- [Exercise prompt] For each entry that follows, write out an identical copy.

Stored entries
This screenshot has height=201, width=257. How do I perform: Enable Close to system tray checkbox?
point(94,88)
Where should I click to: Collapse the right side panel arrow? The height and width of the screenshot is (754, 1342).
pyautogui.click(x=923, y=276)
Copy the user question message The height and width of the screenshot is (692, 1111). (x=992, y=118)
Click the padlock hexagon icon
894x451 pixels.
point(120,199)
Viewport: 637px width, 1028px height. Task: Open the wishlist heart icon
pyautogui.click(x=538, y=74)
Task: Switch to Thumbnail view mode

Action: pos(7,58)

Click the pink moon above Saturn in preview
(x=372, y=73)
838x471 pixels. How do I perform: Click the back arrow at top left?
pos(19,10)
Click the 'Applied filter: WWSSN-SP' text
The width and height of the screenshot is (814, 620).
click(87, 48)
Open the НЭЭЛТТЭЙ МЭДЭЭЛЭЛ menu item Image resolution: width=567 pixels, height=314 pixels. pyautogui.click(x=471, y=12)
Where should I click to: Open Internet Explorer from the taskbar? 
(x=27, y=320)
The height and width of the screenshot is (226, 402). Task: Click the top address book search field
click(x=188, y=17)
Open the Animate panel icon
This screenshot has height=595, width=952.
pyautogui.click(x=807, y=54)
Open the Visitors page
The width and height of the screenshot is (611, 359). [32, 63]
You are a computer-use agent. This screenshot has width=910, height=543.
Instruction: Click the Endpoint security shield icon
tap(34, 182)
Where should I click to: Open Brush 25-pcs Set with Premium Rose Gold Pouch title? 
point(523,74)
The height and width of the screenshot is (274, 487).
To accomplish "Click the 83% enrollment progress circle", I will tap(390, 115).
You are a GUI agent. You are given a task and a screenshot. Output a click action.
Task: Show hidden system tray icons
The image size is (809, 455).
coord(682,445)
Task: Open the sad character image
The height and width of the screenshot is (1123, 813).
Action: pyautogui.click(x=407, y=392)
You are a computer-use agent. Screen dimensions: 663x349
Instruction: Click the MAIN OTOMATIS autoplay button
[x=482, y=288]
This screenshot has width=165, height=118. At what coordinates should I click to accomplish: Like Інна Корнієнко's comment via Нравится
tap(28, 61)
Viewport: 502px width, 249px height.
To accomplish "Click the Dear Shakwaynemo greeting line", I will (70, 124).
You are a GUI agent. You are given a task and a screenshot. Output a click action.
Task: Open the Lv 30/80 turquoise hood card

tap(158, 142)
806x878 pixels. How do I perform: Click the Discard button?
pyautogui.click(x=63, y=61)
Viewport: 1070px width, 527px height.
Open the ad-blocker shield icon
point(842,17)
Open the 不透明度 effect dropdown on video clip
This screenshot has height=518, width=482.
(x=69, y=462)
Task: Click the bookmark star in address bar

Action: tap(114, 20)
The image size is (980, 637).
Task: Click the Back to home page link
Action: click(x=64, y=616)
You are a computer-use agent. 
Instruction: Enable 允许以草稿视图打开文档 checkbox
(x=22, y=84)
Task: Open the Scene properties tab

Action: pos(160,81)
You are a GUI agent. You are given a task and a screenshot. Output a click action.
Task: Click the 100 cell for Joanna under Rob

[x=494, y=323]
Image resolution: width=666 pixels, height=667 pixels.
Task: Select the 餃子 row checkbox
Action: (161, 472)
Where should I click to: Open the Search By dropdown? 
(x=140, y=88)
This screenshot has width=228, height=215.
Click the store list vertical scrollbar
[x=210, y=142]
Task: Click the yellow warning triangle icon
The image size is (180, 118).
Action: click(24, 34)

- [Exercise response]
This screenshot has height=201, width=257. How do I perform: Enable Close to system tray checkbox?
point(94,88)
Where should I click to: Collapse the right side panel arrow? The height and width of the screenshot is (754, 1342).
pyautogui.click(x=923, y=276)
Copy the user question message The height and width of the screenshot is (692, 1111). (x=992, y=118)
Click the padlock hexagon icon
894x451 pixels.
point(120,199)
Viewport: 637px width, 1028px height. Task: Open the wishlist heart icon
pyautogui.click(x=538, y=74)
Task: Switch to Thumbnail view mode

Action: pos(7,58)

Click the pink moon above Saturn in preview
(x=372, y=73)
838x471 pixels. How do I perform: Click the back arrow at top left?
pos(19,10)
Click the 'Applied filter: WWSSN-SP' text
The width and height of the screenshot is (814, 620).
click(87, 48)
Open the НЭЭЛТТЭЙ МЭДЭЭЛЭЛ menu item Image resolution: width=567 pixels, height=314 pixels. pyautogui.click(x=471, y=12)
Where should I click to: Open Internet Explorer from the taskbar? 
(x=27, y=320)
The height and width of the screenshot is (226, 402). Task: Click the top address book search field
click(x=188, y=17)
Open the Animate panel icon
This screenshot has height=595, width=952.
pyautogui.click(x=807, y=54)
Open the Visitors page
The width and height of the screenshot is (611, 359). [32, 63]
You are a computer-use agent. This screenshot has width=910, height=543.
Instruction: Click the Endpoint security shield icon
tap(34, 182)
Where should I click to: Open Brush 25-pcs Set with Premium Rose Gold Pouch title? 
point(523,74)
The height and width of the screenshot is (274, 487).
To accomplish "Click the 83% enrollment progress circle", I will tap(390, 115).
You are a GUI agent. You are given a task and a screenshot. Output a click action.
Task: Show hidden system tray icons
The image size is (809, 455).
coord(682,445)
Task: Open the sad character image
The height and width of the screenshot is (1123, 813).
Action: pyautogui.click(x=407, y=392)
You are a computer-use agent. Screen dimensions: 663x349
Instruction: Click the MAIN OTOMATIS autoplay button
[x=482, y=288]
This screenshot has width=165, height=118. At what coordinates should I click to accomplish: Like Інна Корнієнко's comment via Нравится
tap(28, 61)
Viewport: 502px width, 249px height.
To accomplish "Click the Dear Shakwaynemo greeting line", I will (70, 124).
You are a GUI agent. You are given a task and a screenshot. Output a click action.
Task: Open the Lv 30/80 turquoise hood card

tap(158, 142)
806x878 pixels. How do I perform: Click the Discard button?
pyautogui.click(x=63, y=61)
Viewport: 1070px width, 527px height.
Open the ad-blocker shield icon
point(842,17)
Open the 不透明度 effect dropdown on video clip
This screenshot has height=518, width=482.
(x=69, y=462)
Task: Click the bookmark star in address bar

Action: tap(114, 20)
The image size is (980, 637).
Task: Click the Back to home page link
Action: click(x=64, y=616)
You are a computer-use agent. 
Instruction: Enable 允许以草稿视图打开文档 checkbox
(x=22, y=84)
Task: Open the Scene properties tab

Action: pos(160,81)
You are a GUI agent. You are given a task and a screenshot. Output a click action.
Task: Click the 100 cell for Joanna under Rob

[x=494, y=323]
Image resolution: width=666 pixels, height=667 pixels.
Task: Select the 餃子 row checkbox
Action: (161, 472)
Where should I click to: Open the Search By dropdown? 
(x=140, y=88)
This screenshot has width=228, height=215.
Click the store list vertical scrollbar
[x=210, y=142]
Task: Click the yellow warning triangle icon
The image size is (180, 118).
Action: click(24, 34)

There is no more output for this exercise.